# Added more plants to 135



## goingbig14 (Oct 13, 2003)

Well?


----------



## lightning2004 (Jun 25, 2005)

damn man the coloring on ur piraya is incrediable..has it always been like that?by the way rest of the tank looks great man nice job.


----------



## jan (Apr 24, 2004)

Simply amazing







The set up looks great, but your Piraya's are amazing looking, with some great colors on them


----------



## Stugge (Jul 27, 2003)

Nice! real plants own, they are real I hope


----------



## ICrazyChrisI (May 10, 2005)

Nice tank! Just stain the stand, and it'll look perfect!


----------



## blindside (Mar 25, 2005)

those pirya look awsome!!!!

ian


----------



## Fomoris (Mar 13, 2005)

It looks good









And those P. piraya are awesome


----------



## MR HARLEY (Aug 12, 2003)




----------



## sccavee (Feb 11, 2003)

DATASET EXCERPT:

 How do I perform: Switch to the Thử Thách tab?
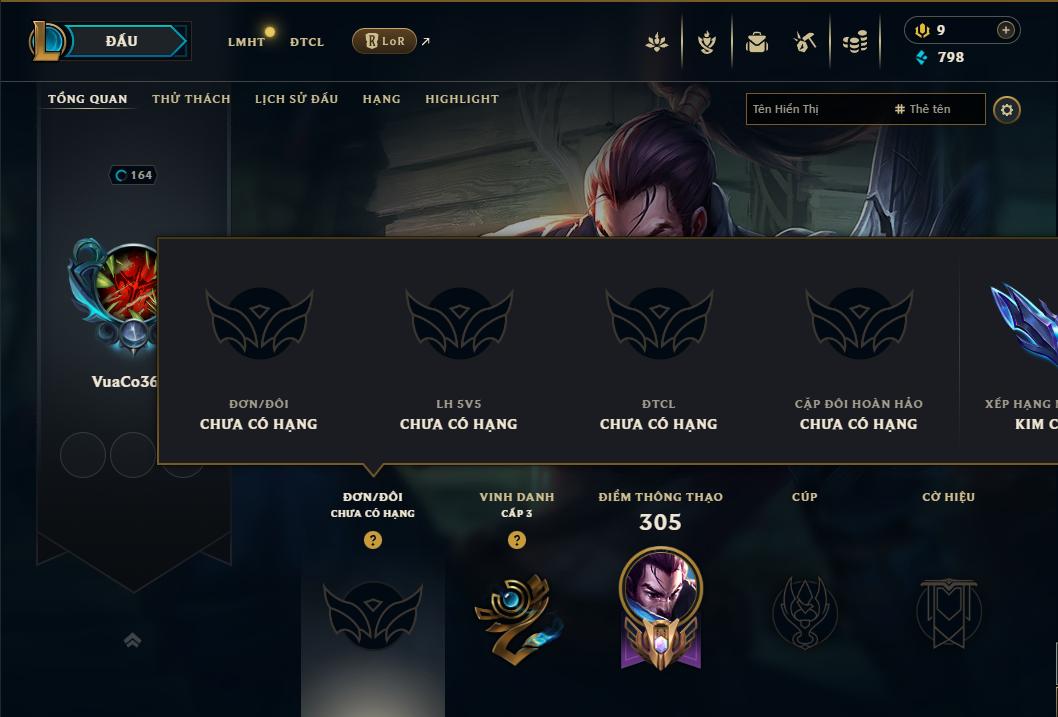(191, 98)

WORK TO DO:
• a. Repeat the part of the aquarium thread starting at "## lightning2004 (Jun" and ending at "man nice job.".
• b. In the aquarium thread, what does ICrazyChrisI suggest doing to the stand?
• c. Take the aquarium thread further from where it stops.
The data have no connection to the aquarium thread.

THE ANSWERS:
• a.
## lightning2004 (Jun 25, 2005)

damn man the coloring on ur piraya is incrediable..has it always been like that?by the way rest of the tank looks great man nice job.

• b. Staining it.

• c.
Looks very good.


----------



## jackburton (Nov 25, 2003)

sweet setup and fish look spot on


----------



## timmy (Mar 29, 2004)

Wow, i am jealous!!!!


----------



## Gordeez (Sep 21, 2003)

MR HARLEY said:


> [snapback]1097773[/snapback]​



























Lookit the Colors


----------



## waspride (Jun 13, 2004)

Great tank


----------



## rbp 4 135 (Mar 2, 2004)

tank looks great but mabey you could replave the fake drift wood with real. just a suggestion.


----------



## "qickshot" (Apr 19, 2005)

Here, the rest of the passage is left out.